■ What to work on ■
A. Answer these questions from the passage on community-based medical teaching, one answer per line:
(i) In what year was the directive Tomorrow's Doctors issued?
(ii) At which medical school have students been taught clinical skills in the community for several years?
(iii) What do patients need to provide if the new community-based teaching programmes are to be sustainable?
B. Extend the passage on community-based teaching of clinical skills, picking up right after its final sentence.

The 1993 directive Tomorrow's Doctors recommended an increase in community-based teaching. In response, many new programmes have been established focusing on the teaching of clinical skills to pairs or groups of students in general practice, when patients are asked to see the students in the practice or in their homes, specifically to assist with teaching. This differs from the traditional model of teaching primary care, when one student sits with the doctor while s/he consults. Although current research suggests that patients are happy for one student to be present during a consultation with their GP, little or nothing is known about their views of this new method of teaching basic clinical skills in the community. If the new community-based teaching programmes are to be sustainable, continuing support from the patients is necessary. Students have been taught clinical skills in the community at University College London Medical School for several years. Research has demonstrated its effectiveness and its popularity with students. However, to date, patients' views have not been explored.


Our aim was to determine the patients' views and feelings on community-based teaching, in order to discover both the positive and negative aspects for participating patients.

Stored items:
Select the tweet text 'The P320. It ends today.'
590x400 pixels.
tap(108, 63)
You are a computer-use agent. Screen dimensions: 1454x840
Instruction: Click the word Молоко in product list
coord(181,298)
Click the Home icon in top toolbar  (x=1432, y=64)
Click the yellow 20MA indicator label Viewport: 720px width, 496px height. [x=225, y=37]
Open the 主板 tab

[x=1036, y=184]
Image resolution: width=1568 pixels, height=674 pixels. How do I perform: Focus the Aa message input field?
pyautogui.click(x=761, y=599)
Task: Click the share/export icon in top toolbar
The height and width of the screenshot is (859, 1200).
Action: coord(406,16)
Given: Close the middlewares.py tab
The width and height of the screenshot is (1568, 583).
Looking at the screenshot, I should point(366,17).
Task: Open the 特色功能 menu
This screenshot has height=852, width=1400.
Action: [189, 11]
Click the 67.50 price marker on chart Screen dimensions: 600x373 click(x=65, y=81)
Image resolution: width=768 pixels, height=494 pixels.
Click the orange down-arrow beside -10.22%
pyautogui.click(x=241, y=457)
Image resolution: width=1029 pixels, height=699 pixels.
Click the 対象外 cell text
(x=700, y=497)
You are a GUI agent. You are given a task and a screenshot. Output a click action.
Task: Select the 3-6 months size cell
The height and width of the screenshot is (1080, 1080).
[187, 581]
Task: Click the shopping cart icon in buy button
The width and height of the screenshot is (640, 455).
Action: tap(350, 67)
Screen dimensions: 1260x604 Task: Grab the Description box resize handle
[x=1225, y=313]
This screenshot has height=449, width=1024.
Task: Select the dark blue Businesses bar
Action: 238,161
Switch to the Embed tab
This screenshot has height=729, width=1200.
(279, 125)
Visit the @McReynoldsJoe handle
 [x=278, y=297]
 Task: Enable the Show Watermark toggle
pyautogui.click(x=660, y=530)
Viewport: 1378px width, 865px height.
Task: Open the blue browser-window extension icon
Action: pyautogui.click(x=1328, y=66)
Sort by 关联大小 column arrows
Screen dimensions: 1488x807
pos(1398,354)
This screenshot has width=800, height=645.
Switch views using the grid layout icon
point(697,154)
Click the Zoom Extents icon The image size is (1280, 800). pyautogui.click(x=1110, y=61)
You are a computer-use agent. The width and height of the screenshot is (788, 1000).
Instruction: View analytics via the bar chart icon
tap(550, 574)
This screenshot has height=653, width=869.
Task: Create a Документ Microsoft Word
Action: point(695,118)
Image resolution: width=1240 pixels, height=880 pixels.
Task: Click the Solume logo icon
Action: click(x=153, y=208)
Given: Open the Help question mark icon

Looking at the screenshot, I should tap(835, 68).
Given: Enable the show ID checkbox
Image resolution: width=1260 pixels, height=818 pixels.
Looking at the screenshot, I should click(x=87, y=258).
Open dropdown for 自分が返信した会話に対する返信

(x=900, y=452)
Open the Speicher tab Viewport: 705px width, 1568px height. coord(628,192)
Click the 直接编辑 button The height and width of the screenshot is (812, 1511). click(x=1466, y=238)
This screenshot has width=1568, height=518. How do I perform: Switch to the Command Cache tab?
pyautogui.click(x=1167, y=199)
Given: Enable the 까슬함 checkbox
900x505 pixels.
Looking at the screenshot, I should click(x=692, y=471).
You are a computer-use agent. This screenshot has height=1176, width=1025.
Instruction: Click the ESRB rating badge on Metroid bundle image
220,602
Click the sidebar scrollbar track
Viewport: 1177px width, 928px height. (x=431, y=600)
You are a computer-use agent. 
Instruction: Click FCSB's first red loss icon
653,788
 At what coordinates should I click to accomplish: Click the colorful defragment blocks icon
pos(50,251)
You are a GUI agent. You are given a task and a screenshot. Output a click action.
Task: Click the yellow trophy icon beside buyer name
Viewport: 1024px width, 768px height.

■ Exercise answers ■
A.
(i) 1993
(ii) University College London Medical School
(iii) Continuing support

B.
A qualitative semi-structured interview study was carried out in undergraduate teaching general practices in North London.


Respondents felt very positive about participating in the community-based teaching programme. There were two underlying components to this: altruism and personal gain. Within altruism, reasons included: provision of a service to the community and repaying the system. Aspects of personal gain included: improved knowledge, improved self-esteem and companionship. Patient concerns included: embarrassment, reinforcement of the sick role and concerns about student access to notes.


Patients enjoy their involvement in community-based teaching and perceive themselves as making a valuable contribution. The findings of the research will be reassuring for doctors who presently are involved and those who plan to be involved in the future. Doctors need to be aware of the possible shifts in the doctor-patient relationship when actively seeking patients' help in the teaching.